La République du Centre - 20 avril 2005

Divergences autour du projet hôtelier à la Motte Sanguin

La profession considère que seul un "4 étoiles" s'impose en cet endroit.

Le maire calme le jeu et promet bien une hôtellerie de standing.


Le devenir du château de la Motte-Sanguin est un sujet qui prête volontiers à polémique.
Petit rappel : depuis 1972, la propriété installée aux abords du pont Thinat, quai du Fort Alleaume, appartient à la ville d'Orléans.
Sur un parc d'1,3 ha, l'ancienne artillerie, bâtiment en pierre de taille de 1876, abritait des structures de Jeunesse et Sports. Dans la partie haute, le château, classé monument historique, tombait en décrépitude.
Pour réhabiliter l'ensemble, la municipalité vient de confier le dossier à un opérateur parisien; OGIC (notre édition du 7 février). D'ici à 2008-2009, le promoteur réaliserait quatre appartements dans le château restauré et 90 appartements de style verraient également le jour (commercialisés 3000 € le m²). Dans la partie basse, l'ancienne artillerie abriterait un hôtel "3 étoiles plus" de 80 chambres.
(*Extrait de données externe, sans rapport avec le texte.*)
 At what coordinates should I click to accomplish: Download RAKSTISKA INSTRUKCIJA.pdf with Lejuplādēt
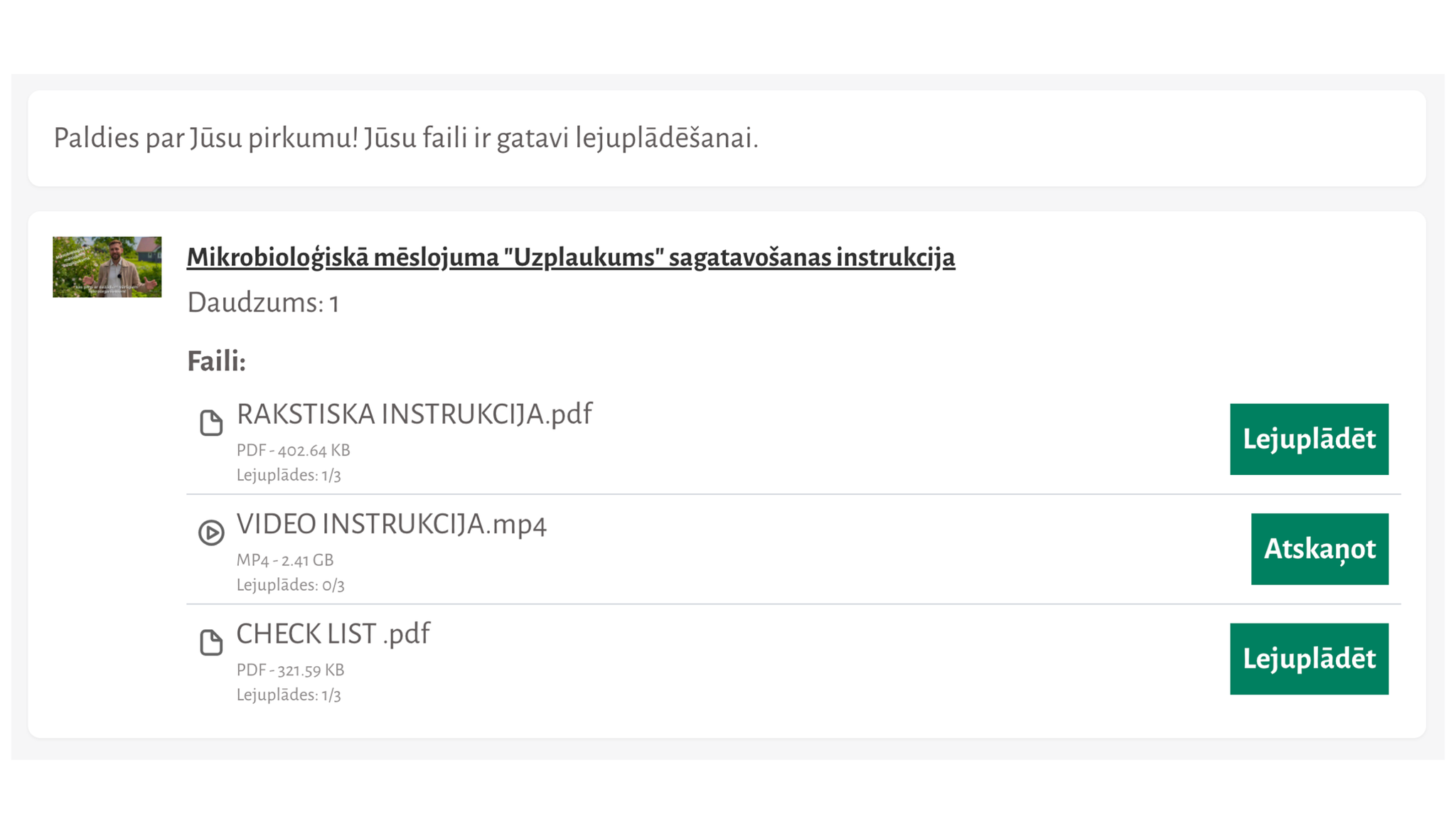point(1309,439)
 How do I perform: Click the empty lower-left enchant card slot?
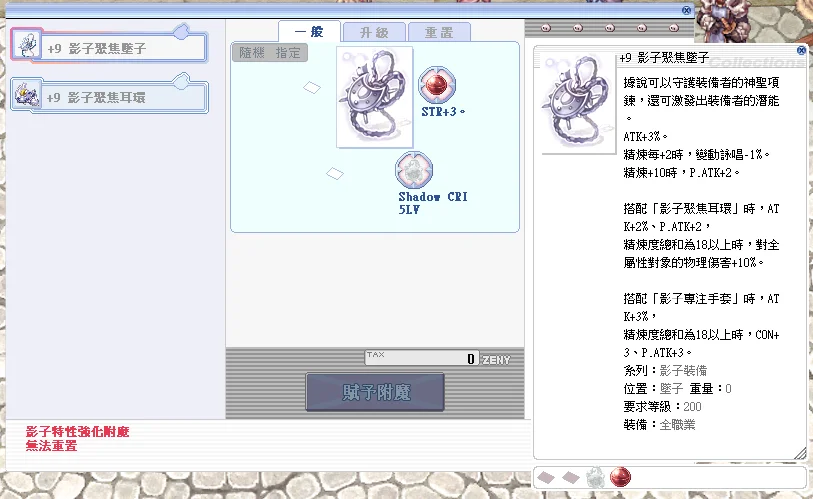click(x=335, y=174)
"Ne pas être placé devant le fait accompli"
C'est là que le bât blesse. Pour les professionnels orléanais de l'hôtellerie, un "4 étoiles s'impose en cet endroit.
Bernard Quartier, président départemental de l'union des métiers de l'hôtellerie (UMIH45) s'en explique : La clientèle existe : industriels, artistes de variété en tournée, hommes politiques en meeting, etc. N'ayant pas de "4 étoiles" à ce jour, ils remontent sur Paris. Cet établissement de standing peut drainer clientèle mais aussi professionnels, comme un chef étoilé, par exemple (..). Parler d'un "3 étoiles plus" est une supercherie puisque cela n'existe pas dans la nomenclature officielle. Dans le cas présent, l'arrivée d'un nouveau "3 étoiles" prendrait la clientèle aux établissements existants. On déshabillerait Pierre pour habiller Paul."

Face au projet, la profession parle de "nébuleuse" et n'entend pas être placé devant le fait accompli. "Au titre de la commission départementale d'action touristique (CDAT), nous agirons pour éviter un non-sens qui serait préjudiciable à la profession hôtelière d'Orléans tout entière", ajoute Bernard Quartier.

S'ajoute à cela le fait que l'enceinte de la Motte Sanguin compterait une casemate enterrée du  XVIe siècle, identique à celle que Jean Dedieu avait révélé voilà un an, quai du Fort des Tourelles et que l'Agglo entend valoriser. Un bijou historique qui pourrait, sinon contrarier, du moins retarder le projet hôtelier.

Serge Grouard : "Un problème de sémantique"

Contacté, hier midi, le maire Serge Grouard "rejoint totalement la profession dans son vœu d'une hôtellerie de gamme supérieure. L'établissement aura le standing d'un "4 étoiles"  en terme de chambres, de réception. Mais n'en offrira pas toutes les prestations, notamment en matière de personnel, pour des raisons de rentabilité. On est face à un simple problème de sémantique. Maintenant si ceux qui critiquent veulent s'investir sur un 4 étoiles" , qu'ils se fassent connaître !".

Après avoir rappelé que la Motte-Sanguin était à l'état d'abandon depuis plus de trente ans, qu'aucune municipalité ne s'était jusque-là penchée sur le dossier, le maire considère que "c'est une belle affaire pour la ville d'Orléans".

Pour d'éventuelles richesses historiques enfouies, "des fouilles sont prévues réglementairement. Les personnes compétentes examineront cela".